Source records:
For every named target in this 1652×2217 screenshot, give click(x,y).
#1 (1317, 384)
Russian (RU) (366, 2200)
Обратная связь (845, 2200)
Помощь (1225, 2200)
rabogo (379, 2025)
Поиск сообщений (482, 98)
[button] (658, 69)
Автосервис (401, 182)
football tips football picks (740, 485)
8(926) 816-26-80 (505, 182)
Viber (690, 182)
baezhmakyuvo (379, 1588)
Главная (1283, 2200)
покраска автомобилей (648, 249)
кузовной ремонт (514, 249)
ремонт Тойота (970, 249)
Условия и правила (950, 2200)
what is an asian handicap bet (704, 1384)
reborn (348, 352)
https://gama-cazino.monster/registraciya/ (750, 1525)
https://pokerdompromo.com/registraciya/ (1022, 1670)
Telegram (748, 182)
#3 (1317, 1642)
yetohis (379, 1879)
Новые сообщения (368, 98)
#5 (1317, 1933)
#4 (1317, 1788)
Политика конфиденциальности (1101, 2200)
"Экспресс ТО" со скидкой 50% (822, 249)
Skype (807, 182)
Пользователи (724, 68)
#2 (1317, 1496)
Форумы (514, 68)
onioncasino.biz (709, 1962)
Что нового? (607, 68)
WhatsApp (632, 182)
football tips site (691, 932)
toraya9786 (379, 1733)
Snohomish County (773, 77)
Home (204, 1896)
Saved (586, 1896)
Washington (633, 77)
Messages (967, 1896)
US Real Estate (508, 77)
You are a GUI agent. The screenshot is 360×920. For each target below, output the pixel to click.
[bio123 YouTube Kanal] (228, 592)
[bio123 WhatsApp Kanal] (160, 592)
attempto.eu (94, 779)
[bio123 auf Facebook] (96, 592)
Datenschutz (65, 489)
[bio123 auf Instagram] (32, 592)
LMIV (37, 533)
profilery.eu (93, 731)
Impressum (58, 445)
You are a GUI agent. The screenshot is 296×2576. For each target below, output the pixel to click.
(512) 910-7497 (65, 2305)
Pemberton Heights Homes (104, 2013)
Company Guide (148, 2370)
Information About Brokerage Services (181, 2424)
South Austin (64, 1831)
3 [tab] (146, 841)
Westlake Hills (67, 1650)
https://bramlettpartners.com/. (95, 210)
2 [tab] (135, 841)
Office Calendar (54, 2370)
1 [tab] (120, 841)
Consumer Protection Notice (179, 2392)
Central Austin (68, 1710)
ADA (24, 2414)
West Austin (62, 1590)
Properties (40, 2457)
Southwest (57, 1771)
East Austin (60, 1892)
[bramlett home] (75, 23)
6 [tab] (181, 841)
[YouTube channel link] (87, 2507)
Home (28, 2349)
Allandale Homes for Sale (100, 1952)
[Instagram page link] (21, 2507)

**EXERCISE OBJECTIVE**
Above are the records; repeat exactly the lines from the one holding "Новые сообщения (368, 98)" down to the one holding "Saved (586, 1896)", end lines included.

**RESULT FOR THIS TASK**
Новые сообщения (368, 98)
#5 (1317, 1933)
#4 (1317, 1788)
Политика конфиденциальности (1101, 2200)
"Экспресс ТО" со скидкой 50% (822, 249)
Skype (807, 182)
Пользователи (724, 68)
#2 (1317, 1496)
Форумы (514, 68)
onioncasino.biz (709, 1962)
Что нового? (607, 68)
WhatsApp (632, 182)
football tips site (691, 932)
toraya9786 (379, 1733)
Snohomish County (773, 77)
Home (204, 1896)
Saved (586, 1896)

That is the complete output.